Heading down to the Doethie

 We had lunch overlooking where the Afon Doethie meets the Afon Tywi.

Confluence of Afon Doethie and Tywi

 Along the Doethie river there are 5 homes but a large civil contract was underway laying down a new bridge. Apparently the current one is unstable.

Looking upstream of Afon Tywi

Afon Doethie

We turned off the road into the RSPB reserve of Dinas and walked around the hill, but also taking in the cave where Twm Sion Cati was said to have hidden.

The two rivers from Dinas Reserve

Desirable residence?

What I saw showed it to be a most uncomfortable place.The route around the hill is very picturesque and we were soon back at the car.

St Paulinus Church

The board walk from this car park leading into the reserve is currently closed.

Board walk closed

Llangadog to Llandovery

With The Navigator sunning himself in Mallorca I had to guide myself.

Thankfully I was in the capable hands of Mr Alan Richards and his excellent book, Great Walks in Carmarthenshire Vol 1 and the linear walk from Llangadog to Llandovery via Myddai.


I parked in Llandovery, £1.50 all day and caught the bus to Llangadog and then followed the guide book.

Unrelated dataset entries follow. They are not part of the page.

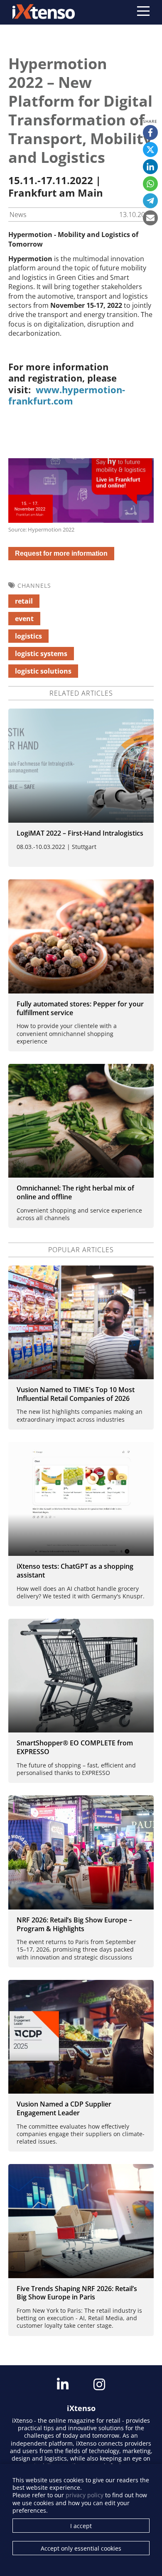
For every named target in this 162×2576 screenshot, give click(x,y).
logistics (28, 636)
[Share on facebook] (150, 132)
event (24, 618)
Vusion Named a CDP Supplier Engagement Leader (64, 2108)
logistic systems (41, 653)
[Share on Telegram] (150, 200)
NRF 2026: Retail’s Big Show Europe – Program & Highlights (74, 1924)
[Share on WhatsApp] (150, 183)
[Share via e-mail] (150, 217)
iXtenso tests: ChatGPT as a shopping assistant (75, 1571)
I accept (81, 2526)
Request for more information (61, 553)
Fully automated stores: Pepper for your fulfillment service (80, 1008)
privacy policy (84, 2495)
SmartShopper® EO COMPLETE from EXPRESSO (75, 1747)
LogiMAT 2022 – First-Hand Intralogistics (80, 833)
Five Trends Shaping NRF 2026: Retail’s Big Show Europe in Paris (77, 2293)
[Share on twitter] (150, 149)
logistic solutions (43, 671)
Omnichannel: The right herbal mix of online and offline (75, 1192)
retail (24, 601)
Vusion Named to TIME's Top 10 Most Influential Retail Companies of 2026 (76, 1394)
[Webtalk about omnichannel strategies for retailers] (81, 1121)
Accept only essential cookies (81, 2548)
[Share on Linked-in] (150, 166)
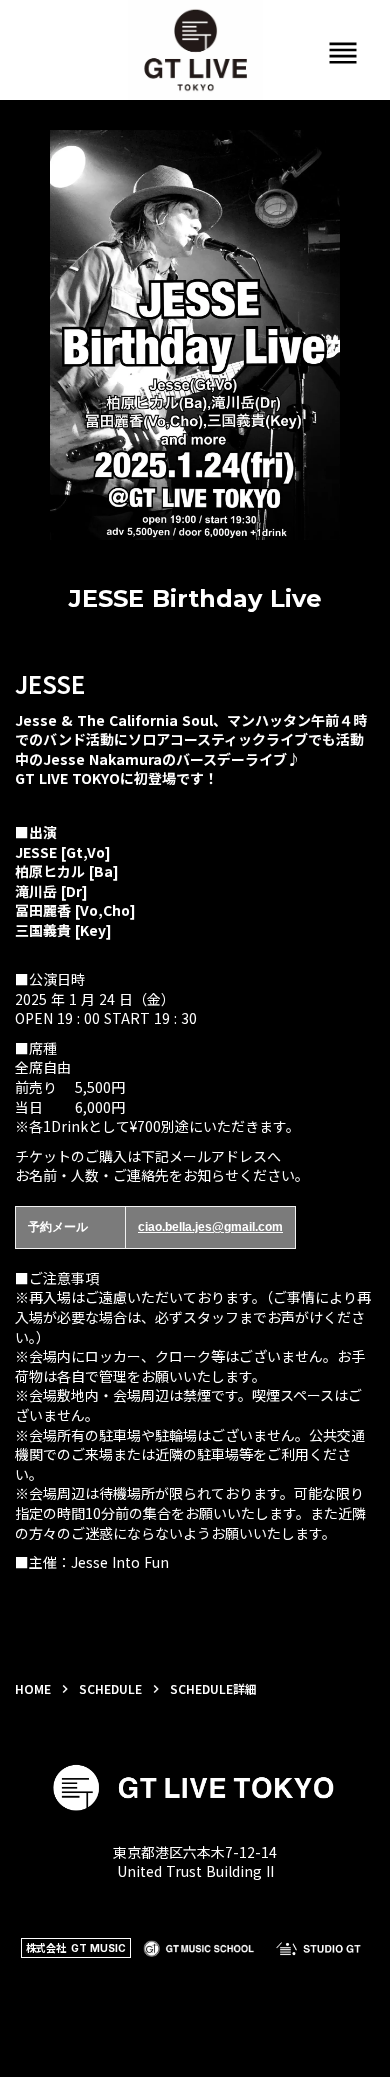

His directions are always spot on and an OS map could be left at home, but you won’t!

I met a number of farmers who were happy to chat despite this being a hectic time for them seeing to the lambing.

The walk included footpaths, bridal ways, green and sunken lanes and paths through woods, nice and varied.

Pictures follow.

Looking back to Llangadog

Busy time

Remains of Sardis Chapel

Bannau Sir Gar in the distance

Closed Mondays!

Loads of fungi on waste sawdust

Disappointed sheep as I was not carrying feed

Looking down to LLandovery

Racial harmony

Llewelyn ap Grufudd ap Fychan

Yet again a good day.

Bosherton/Castle Martin Circular

I have a Sustrans leaflet describing a route alongside the Pembrokeshire Coast and it was an itch which needed to be scratched.


As the route crosses MOD land where tanks etc practice their art you have to check that they are not active on your chosen day.  Usually it is OK at weekends and holiday periods but check the website.

I parked the car in the National Trust car park in Bosherton and set off south on the lane which leads directly to the coast and the shared path west.

Bosherton Church

Who said mint sauce?

The track is stony and not suitable for road bikes but hybrids and mountain bikes are fine. Walkers of course can of course walk alongside the cliff edges.

There was a strong headwind and I hoped this would not change on the way back.  There were a number of cyclists on the route as well as walkers and a number of climbers heading for the cliffs.

I stopped to look at St Govans Chapel a small building built into the cliffs and also stopped to look at Huntsmans Leap and the Elegug Stacks.

Stackpole Head

Elegug Stacks

Elegug Stacks

At the end of the path near Flimston I headed inland and road the lanes to overlook Freshwater West Bay.

Church with flock

Freshwater West

It was here a long time ago I experienced a rip tide.  I had capsized my kayak and instead of being pushed ashore in the surf I found myself heading out to sea. Thankfully I was seen and towed back to safety. I soon learned what to look for and to swim horizontally to the current if it happened again.

Following lunch I headed east along quiet lanes back through Castle Martin, Warren, St Twynnels and back to Bosherton.

St Twynnels

Mon and Brec Canal

This blog has been hijacked to tell of a canoe trip.

Judy had requested a pootle on the canal and with at long last a weather window opening we agreed to meet on Friday at the slipway at Pencelli and paddle east.

An attractive route map

The lane leading to Pencelli gives excellent views of Pen Y Fan and Corn Ddu which with clear tops was probably crawling with walkers.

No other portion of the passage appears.